Cet accord permet ainsi au Bureau de l’intégrité et de la lutte contre la corruption de la BAD et au Centre de lutte contre la criminalité financière et la corruption d’Interpol de renforcer leur collaboration. Il s’agit, entre autres, du partage d’expertise sur les mesures de lutte contre la corruption et le financement du terrorisme. L’accord prévoit également un renforcement des capacités d’enquête et l’élaboration de mesures préventives contre les nouvelles menaces de criminalité financière, notamment la cybercriminalité. Sur ce point, l’évaluation de la fraude financière mondiale 2024 d’Interpol indique que les compromissions de courriels professionnels, les arnaques amoureuses, l’hameçonnage et autres fraudes en ligne constituent des menaces croissantes pour l’économie numérique de l’Afrique.
Chaque année, la BAD déploie 10 milliards de dollars, soit plus de 6 000 milliards FCFA, pour financer le développement de l’Afrique, dont une part importante est consacrée à des projets gouvernementaux. Il va de soi qu’elle soit attentive aux questions liées aux flux financiers régionaux et aux défis du développement. D’ailleurs, cette rigueur lui a valu d’être distinguée à deux reprises comme l’institution financière la plus transparente au monde par Publish What You Fund, à l’issue de ses évaluations des portefeuilles souverains.

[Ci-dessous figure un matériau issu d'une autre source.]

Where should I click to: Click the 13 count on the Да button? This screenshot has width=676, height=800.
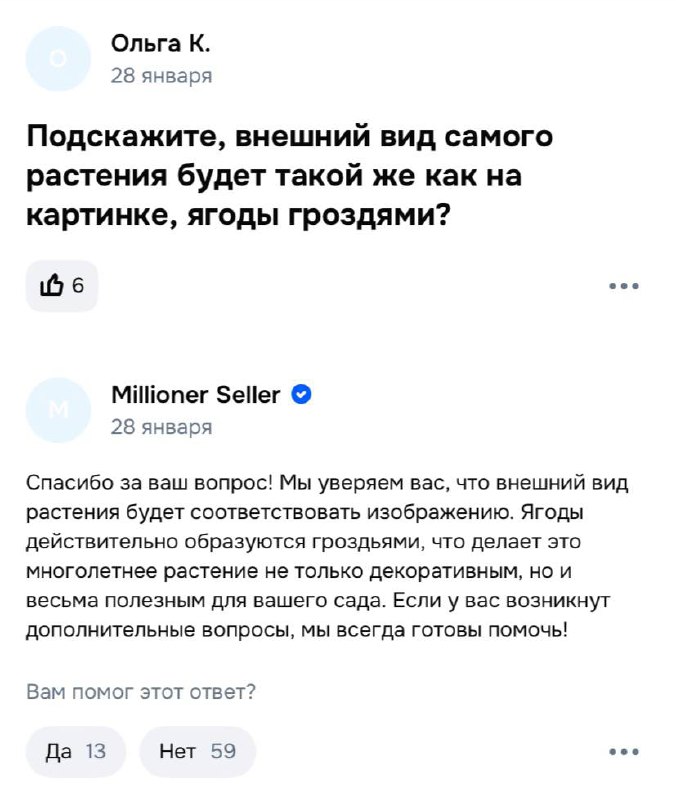pyautogui.click(x=95, y=752)
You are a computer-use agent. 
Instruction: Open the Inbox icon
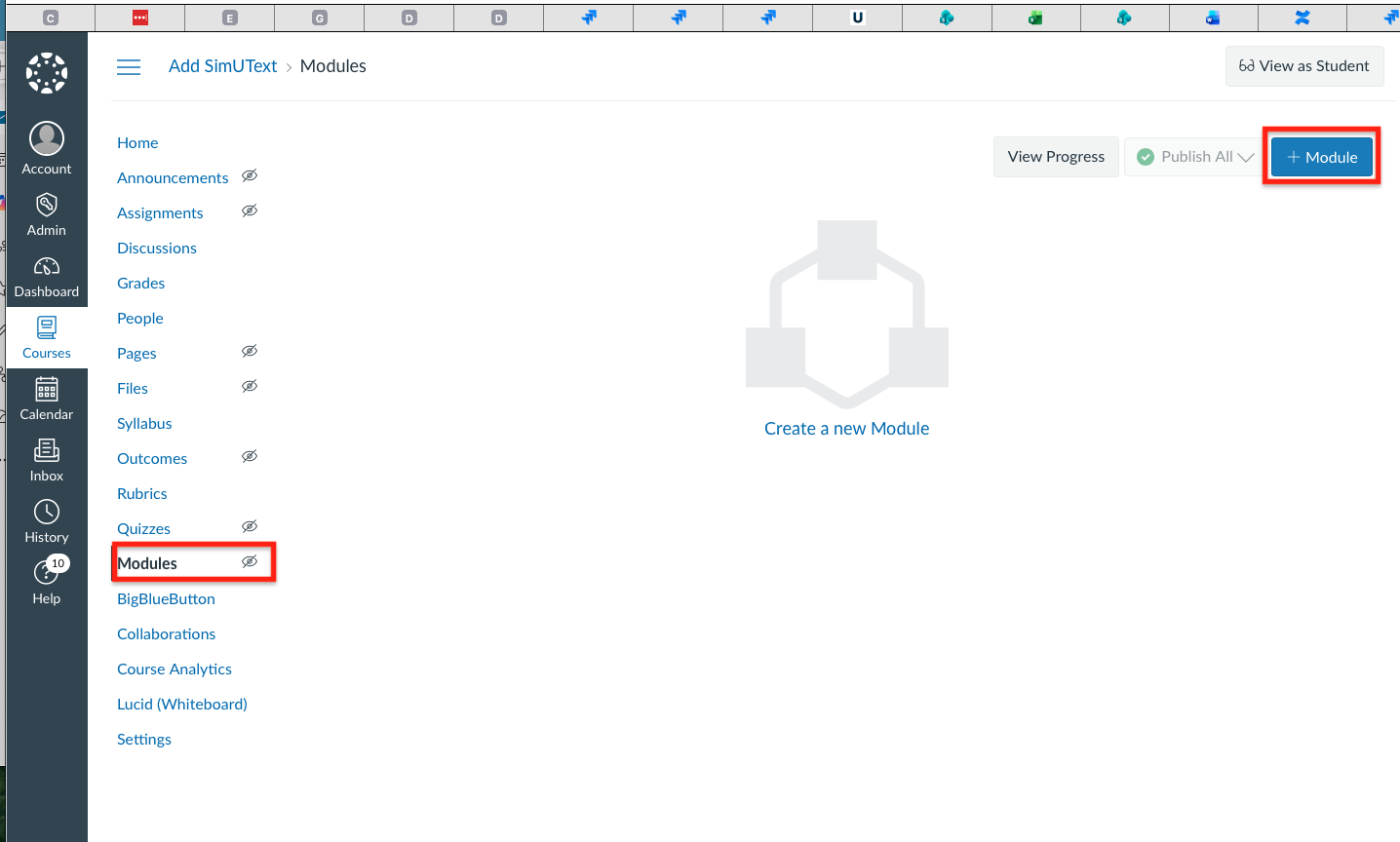[x=47, y=451]
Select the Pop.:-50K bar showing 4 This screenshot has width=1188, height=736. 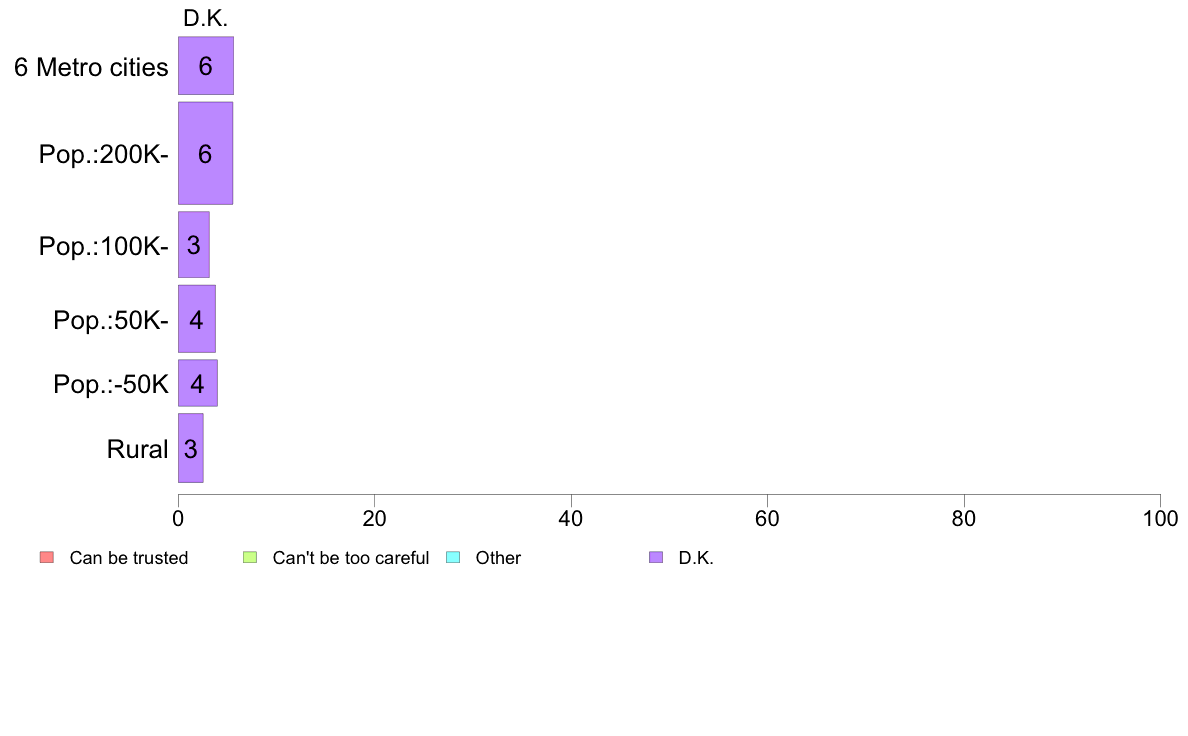click(198, 384)
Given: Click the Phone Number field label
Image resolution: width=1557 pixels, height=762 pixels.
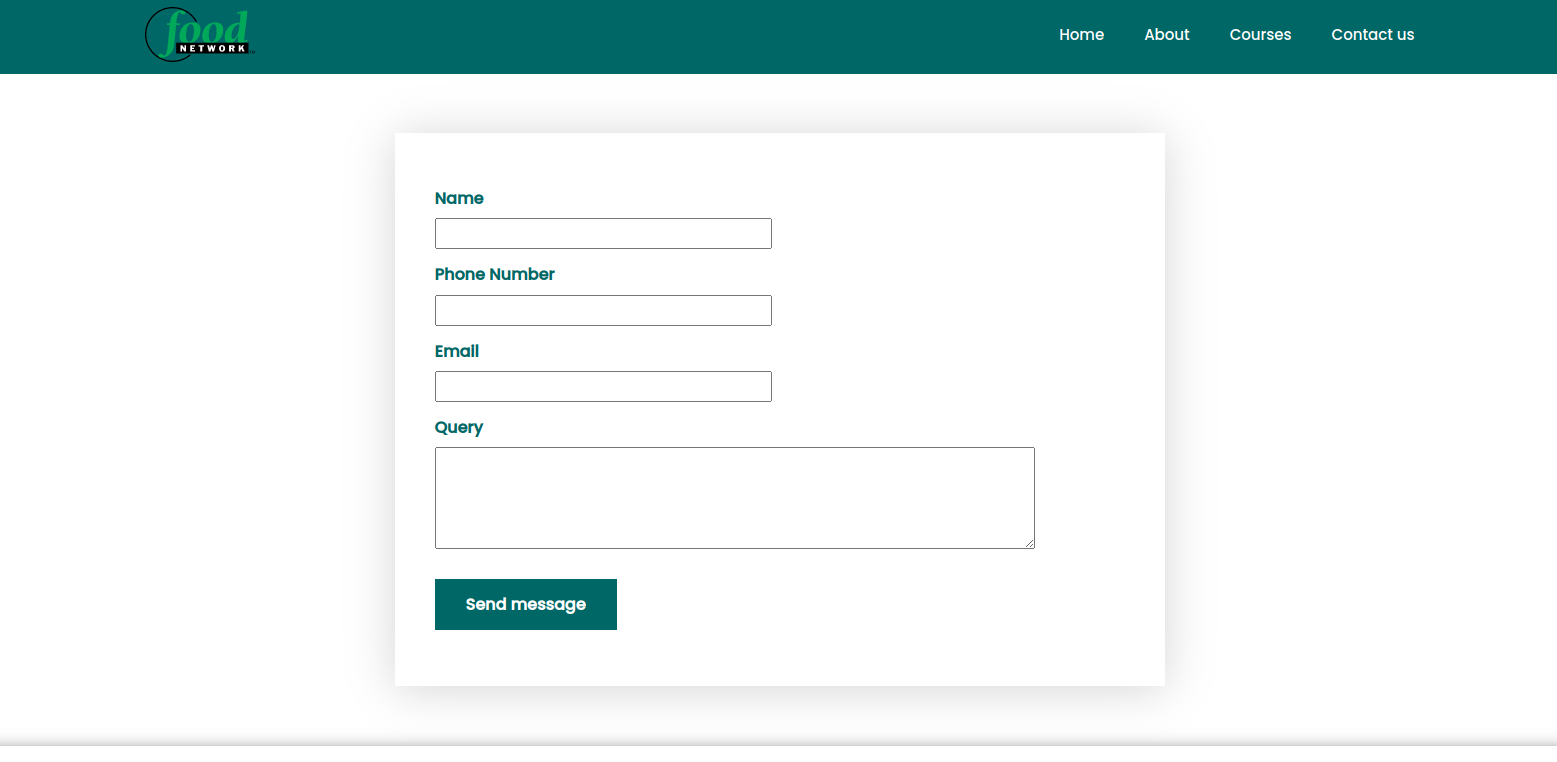Looking at the screenshot, I should (x=494, y=274).
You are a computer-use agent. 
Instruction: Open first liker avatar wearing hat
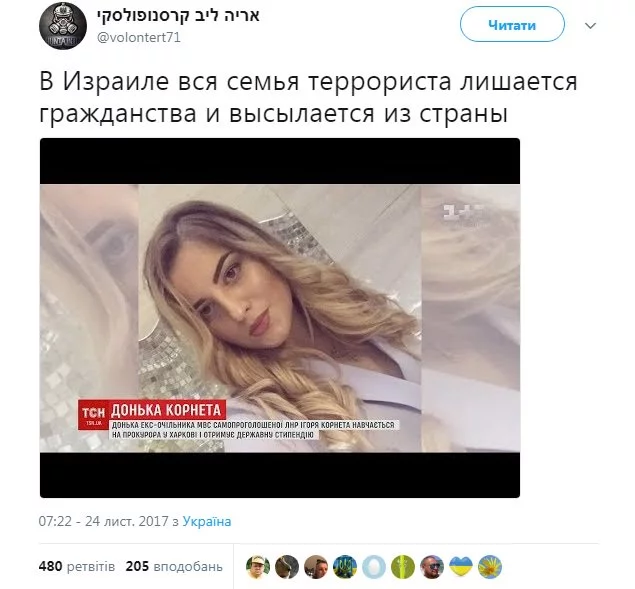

Selon le secrétaire général d’Interpol, Valdecy Urquiza, la corruption et la criminalité financière comptent parmi les plus grands obstacles au développement économique et social en Afrique et dans le monde. De son point de vue, la nature évolutive de la criminalité financière, en particulier dans l’environnement numérique, nécessite des partenariats solides entre les forces de l’ordre et les institutions financières.